__SET TASK__. Recast the listing below as a Markdown table with a Row column holding each line's number and a Line column holding its text. Number the lines in order, and leave blank lines out.

※

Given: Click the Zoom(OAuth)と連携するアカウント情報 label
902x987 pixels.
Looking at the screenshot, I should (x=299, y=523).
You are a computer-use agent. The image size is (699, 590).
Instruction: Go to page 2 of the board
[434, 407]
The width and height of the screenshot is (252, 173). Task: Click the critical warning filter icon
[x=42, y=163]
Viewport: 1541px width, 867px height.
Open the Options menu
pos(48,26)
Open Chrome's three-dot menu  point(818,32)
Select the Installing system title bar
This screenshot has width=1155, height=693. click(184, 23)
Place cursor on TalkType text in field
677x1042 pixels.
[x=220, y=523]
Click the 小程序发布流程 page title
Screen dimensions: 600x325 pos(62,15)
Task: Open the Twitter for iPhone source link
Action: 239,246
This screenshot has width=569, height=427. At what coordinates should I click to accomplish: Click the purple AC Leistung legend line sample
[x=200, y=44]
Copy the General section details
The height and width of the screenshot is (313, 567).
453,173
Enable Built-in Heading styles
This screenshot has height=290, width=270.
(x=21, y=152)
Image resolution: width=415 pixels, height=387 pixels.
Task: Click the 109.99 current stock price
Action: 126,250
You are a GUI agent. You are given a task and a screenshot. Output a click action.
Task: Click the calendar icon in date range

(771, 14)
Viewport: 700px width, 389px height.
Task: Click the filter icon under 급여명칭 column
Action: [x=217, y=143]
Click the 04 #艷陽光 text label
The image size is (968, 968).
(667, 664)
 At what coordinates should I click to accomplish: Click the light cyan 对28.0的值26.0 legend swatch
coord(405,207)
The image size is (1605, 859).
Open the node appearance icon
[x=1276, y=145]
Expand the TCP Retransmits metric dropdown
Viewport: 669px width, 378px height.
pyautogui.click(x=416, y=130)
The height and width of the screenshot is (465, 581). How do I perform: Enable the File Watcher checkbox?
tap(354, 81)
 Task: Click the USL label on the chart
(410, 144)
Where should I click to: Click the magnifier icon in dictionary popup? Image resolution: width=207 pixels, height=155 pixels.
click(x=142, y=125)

※

__OUTPUT FOR THIS EXERCISE__.
| Row | Line |
|---|---|
| 1 | Given: Click the Zoom(OAuth)と連携するアカウント情報 label |
| 2 | 902x987 pixels. |
| 3 | Looking at the screenshot, I should (x=299, y=523). |
| 4 | You are a computer-use agent. The image size is (699, 590). |
| 5 | Instruction: Go to page 2 of the board |
| 6 | [434, 407] |
| 7 | The width and height of the screenshot is (252, 173). Task: Click the critical warning filter icon |
| 8 | [x=42, y=163] |
| 9 | Viewport: 1541px width, 867px height. |
| 10 | Open the Options menu |
| 11 | pos(48,26) |
| 12 | Open Chrome's three-dot menu  point(818,32) |
| 13 | Select the Installing system title bar |
| 14 | This screenshot has width=1155, height=693. click(184, 23) |
| 15 | Place cursor on TalkType text in field |
| 16 | 677x1042 pixels. |
| 17 | [x=220, y=523] |
| 18 | Click the 小程序发布流程 page title |
| 19 | Screen dimensions: 600x325 pos(62,15) |
| 20 | Task: Open the Twitter for iPhone source link |
| 21 | Action: 239,246 |
| 22 | This screenshot has width=569, height=427. At what coordinates should I click to accomplish: Click the purple AC Leistung legend line sample |
| 23 | [x=200, y=44] |
| 24 | Copy the General section details |
| 25 | The height and width of the screenshot is (313, 567). |
| 26 | 453,173 |
| 27 | Enable Built-in Heading styles |
| 28 | This screenshot has height=290, width=270. |
| 29 | (x=21, y=152) |
| 30 | Image resolution: width=415 pixels, height=387 pixels. |
| 31 | Task: Click the 109.99 current stock price |
| 32 | Action: 126,250 |
| 33 | You are a GUI agent. You are given a task and a screenshot. Output a click action. |
| 34 | Task: Click the calendar icon in date range |
| 35 | (771, 14) |
| 36 | Viewport: 700px width, 389px height. |
| 37 | Task: Click the filter icon under 급여명칭 column |
| 38 | Action: [x=217, y=143] |
| 39 | Click the 04 #艷陽光 text label |
| 40 | The image size is (968, 968). |
| 41 | (667, 664) |
| 42 |  At what coordinates should I click to accomplish: Click the light cyan 对28.0的值26.0 legend swatch |
| 43 | coord(405,207) |
| 44 | The image size is (1605, 859). |
| 45 | Open the node appearance icon |
| 46 | [x=1276, y=145] |
| 47 | Expand the TCP Retransmits metric dropdown |
| 48 | Viewport: 669px width, 378px height. |
| 49 | pyautogui.click(x=416, y=130) |
| 50 | The height and width of the screenshot is (465, 581). How do I perform: Enable the File Watcher checkbox? |
| 51 | tap(354, 81) |
| 52 |  Task: Click the USL label on the chart |
| 53 | (410, 144) |
| 54 | Where should I click to: Click the magnifier icon in dictionary popup? Image resolution: width=207 pixels, height=155 pixels. |
| 55 | click(x=142, y=125) |